President Joe Biden and world leaders have condemned Russia’s “unprovoked and unjustified” attack on neighboring Ukraine in Eastern Europe that has the world on high alert.
Russian President Vladimir Putin warned against other countries stepping in, promising “consequences you have never seen” as the full-scale invasion of Ukraine began Feb. 24, the Associated Press reported.
Explosions have gone off in several Ukrainian cities and many Ukrainian military bases have been decimated, according to the outlet. Ukraine has reported at least 57 soldiers dead in the ongoing conflict.
“Putin has chosen a premeditated war that will bring a catastrophic loss of life and human suffering,” Biden wrote Feb. 23 on Twitter. In a subsequent post, Biden said “the world will hold Russia accountable.”
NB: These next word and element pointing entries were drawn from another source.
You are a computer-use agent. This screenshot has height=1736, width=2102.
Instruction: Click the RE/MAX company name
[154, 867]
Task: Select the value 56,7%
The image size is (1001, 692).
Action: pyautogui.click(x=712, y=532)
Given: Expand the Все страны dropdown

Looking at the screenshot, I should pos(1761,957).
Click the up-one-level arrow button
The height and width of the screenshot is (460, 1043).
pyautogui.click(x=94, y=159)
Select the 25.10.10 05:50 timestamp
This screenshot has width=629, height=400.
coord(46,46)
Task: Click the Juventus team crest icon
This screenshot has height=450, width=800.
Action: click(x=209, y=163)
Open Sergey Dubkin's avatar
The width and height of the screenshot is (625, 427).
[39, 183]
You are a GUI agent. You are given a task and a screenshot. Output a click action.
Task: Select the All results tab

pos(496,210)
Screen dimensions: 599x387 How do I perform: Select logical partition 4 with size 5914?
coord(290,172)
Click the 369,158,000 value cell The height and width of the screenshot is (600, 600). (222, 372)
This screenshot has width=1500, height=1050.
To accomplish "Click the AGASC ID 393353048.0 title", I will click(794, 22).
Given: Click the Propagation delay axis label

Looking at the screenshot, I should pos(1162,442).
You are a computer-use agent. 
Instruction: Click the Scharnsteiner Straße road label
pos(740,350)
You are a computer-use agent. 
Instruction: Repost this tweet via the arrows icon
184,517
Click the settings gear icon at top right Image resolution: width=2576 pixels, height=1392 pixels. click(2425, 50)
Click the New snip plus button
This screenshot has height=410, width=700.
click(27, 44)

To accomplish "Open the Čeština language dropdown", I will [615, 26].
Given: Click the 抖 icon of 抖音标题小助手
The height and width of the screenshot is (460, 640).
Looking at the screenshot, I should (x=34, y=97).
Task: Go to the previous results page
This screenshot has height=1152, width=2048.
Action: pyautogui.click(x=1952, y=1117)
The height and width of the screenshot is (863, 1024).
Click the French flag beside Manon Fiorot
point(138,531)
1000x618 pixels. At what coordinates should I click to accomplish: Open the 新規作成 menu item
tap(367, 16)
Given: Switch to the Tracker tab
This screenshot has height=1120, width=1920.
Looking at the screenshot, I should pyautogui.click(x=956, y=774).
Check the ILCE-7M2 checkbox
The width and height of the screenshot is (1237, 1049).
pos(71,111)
“This is a declaration of war against the whole of Europe,” Ukrainian President Volodymyr Zelenskyy wrote Feb. 24 on Twitter.
A brief history on Ukraine and Russia:
There hasn’t been a military conflict as large on European soil since World War II, which lasted from 1939 until 1945 and left millions of soldiers and civilians dead.
Russia’s invasion of Ukraine — the second largest European country in terms of land mass — is a result of long-simmering tensions between the two nations at their shared borders. Modern Ukraine has never been a part of Russia but was once a part of the Soviet Union.
The U.S. has supported Ukraine “in the face of continued Russian aggression” for years since it broke off from the Soviet Union in 1991 and became independent, according to the State Department. The Soviet Union existed from 1917 until 1991 after succeeding the reign of Russia’s monarchs — the tsars, according to Encyclopedia Britannica. Its capital was Moscow, now the capital of Russia.
The “commitment to Ukraine’s independence, sovereignty, and territorial integrity is ironclad,” U.S. Secretary of State Antony Blinken said in a statement. The U.S. set up its embassy in Ukraine’s capital Kyiv in 1992, according to the Office of the Historian.
Meanwhile, Putin said in a July 21 letter that he doesn’t recognize Ukraine’s independence and believes Russians and Ukrainians are “one people – a single whole.”
In 2008, he told President George W. Bush that “Ukraine is not a country,” The Washington Post reported.
Six years later, in 2014, a major escalation in tensions between Ukraine and Russia occurred with “Russia’s illegal seizure and ongoing occupation” of Ukraine’s Crimean Peninsula, according to the State Department.
“Russia manufactured a crisis, invaded and occupied Ukraine’s territory in Crimea, and orchestrated a war in eastern Ukraine with proxies it leads, trains, supplies, and finances,” the department said.
This ensued after the Russian parliament voted to annex Crimea and “‘incorporate’ (it) into the Russian Federation,” according to an interactive timeline on the conflict by the State Department.
The U.S. “does not, and will not ever, recognize Russia’s attempted annexation of Crimea,” the State Department says.
Fighting over Crimea decreased in 2020 until Russia began amassing troops on the Ukrainian border and in Crimea in 2021, according to the timeline. Over 1.5 million people are “displaced” as a result of the conflict.
Russia and Ukraine before the 20th Century
Ukraine and Russia’s “shared heritage goes back more than a thousand years” when Kyiv “was at the center of the first Slavic state,” Kyivan Rus, known as “the birthplace” of both nations, National Geographic reported. It existed roughly from the 9th to 13th centuries.
Several armies “carved up” Ukraine since Kyivan Rus fell until the Russian Empire annexed the country in 1793, according to National Geographic.
Ukraine was independent from 1918 until 1920 before it was incorporated into the Soviet Union, according to Encyclopedia Britannica.
“When the (Soviet Union) collapsed, many people in Russia and Ukraine sincerely believed and assumed that our close cultural, spiritual and economic ties would certainly last, as would the commonality of our people, who had always had a sense of unity at their core,” Putin wrote in his letter.
“However, events – at first gradually, and then more rapidly – started to move in a different direction.”
A 2014 Pew Research Center poll found that just 12% of Ukrainians said they want their country to merge with Russia.
Amid the current conflict, the U.S. hit Russia with “sweeping financial sanctions” on Feb. 24, the White House said.